OP, I am 100% with you on this.
And by the way, I adore my two young grandchildren. I've said "I love you" many times to the one who has language (the younger one isn't talking yet). And I was very happy when the older one responded, "I love you, Grandma," at age 2 last winter, and then turned to my husband and said, "I love you, Grandpa." He hasn't said it since. No problem. If he never says it again in his life it is no problem.

What your MIL is doing is so out of line. Honestly, there are so many reasons why I would never ever pressure a grandchild to express or do something! Ninety-nine percent of those reasons have to do with their emotional well-being. But the other 1% is important, too, and that is my relationship with my daughter-in-law. I don't think I would be welcome very often in a home where I was trying to bulldoze my way into little people's affection. And if I were not welcome to visit, well, that would be a huge loss for me. So I want to be sure I am sensitive to everyone's needs, especially if not everyone has the same emotional radar.

So my question to you is, have you talked with your MIL about this? If not, you really should. It is a completely legitimate concern, and she needs to respect where you are coming from. Let her know how much you know she loves the kids, and you are really happy about that, and happy that she expresses it, but she oversteps a boundary when she begins to pressure your children for a response. And you are going to intervene on their behalf. It is not going to happen any more. Just draw the line. And then enforce it. Do it with love and respect for her and for your children.

And if she really doesn't get it that this kind of pressure could be now or in the future a source of awkwardness for your children, then just point to your children. If the little one is squirming away or doesn't want to come to her, there's the answer. Enough already. Tell her that you would accept that response from your little one as the mother and would never pressure the child to come hug you. Explain to her that when Grandma shows her love and makes herself available as a playmate and storyteller and all of that, then the hugs will come naturally. Explain to her that your seven-year-old really does think about Grandma every day right now but won't always do so, just as she won't always think about you every day when she leaves home, and that's just how life is. Your MIL needs to realize that her visits should be centered on engaging the children in the ways that come naturally to the children and should never ever be forced or coerced. Since she doesn't realize this on her own, you need to teach her. Otherwise I can only imagine it getting worse.
Anonymous
Anonymous wrote:OP here again..

Shes here again tonight. This time asking toddler multiple times "do you love grandma? Tell grandma i love you! Tell grandma I love you! Give grandma a hug and kiss! Give grandma a hug and kiss! If I come sit next to you will u then give grandma a hug and kiss?"
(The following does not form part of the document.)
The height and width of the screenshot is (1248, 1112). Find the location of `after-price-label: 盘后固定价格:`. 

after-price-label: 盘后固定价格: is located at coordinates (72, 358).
Sorry people but this sort of repeated asking.for affection and reassurance from children who dont want to give it is just not appropriate...there is a difference between grandma saying i love you i think about you everyday and i want to hug you all the time vs. I think about you everyday...now tell me if you think about me everyday...or tell me you love me!
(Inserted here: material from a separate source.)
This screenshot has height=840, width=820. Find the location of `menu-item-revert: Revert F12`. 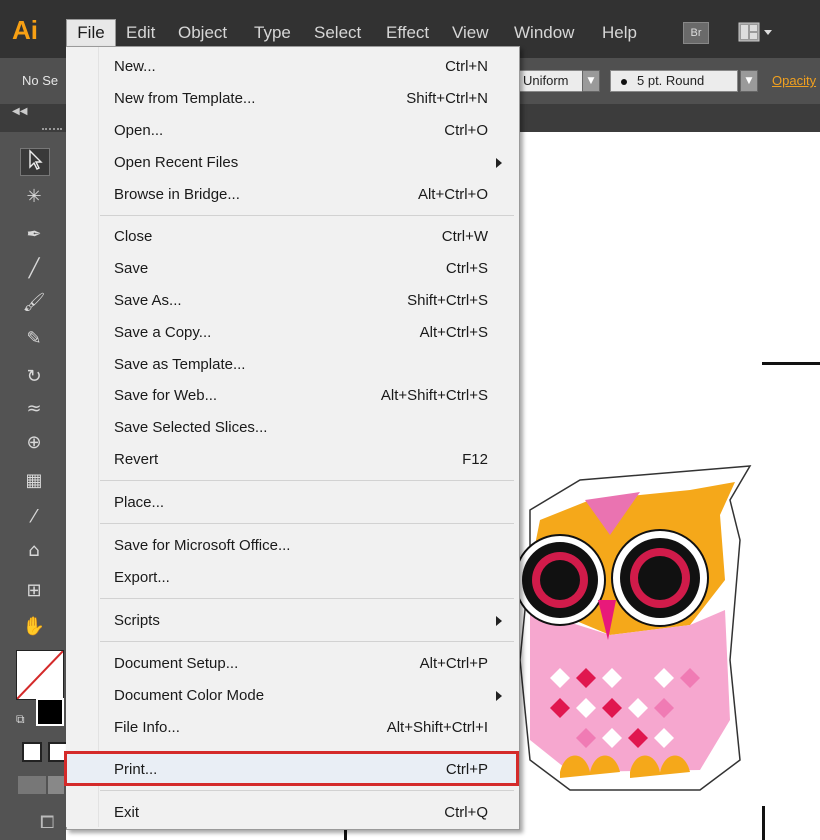

menu-item-revert: Revert F12 is located at coordinates (307, 460).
In my opinion children shouldn't be pressured into emotionally taking care of the adults in their lives.



OP, this is totally different than the example in your original post.The original example would have not bothered me, pressuring a child for physical affection is too much. Just have a conversation with her, I know you live the kids to death but we are teaching the kids to respect their bodies and to know that others do not have a right to touch th when they don't feel like it. So please don't pressure or guilt the kids into hugs and kisses.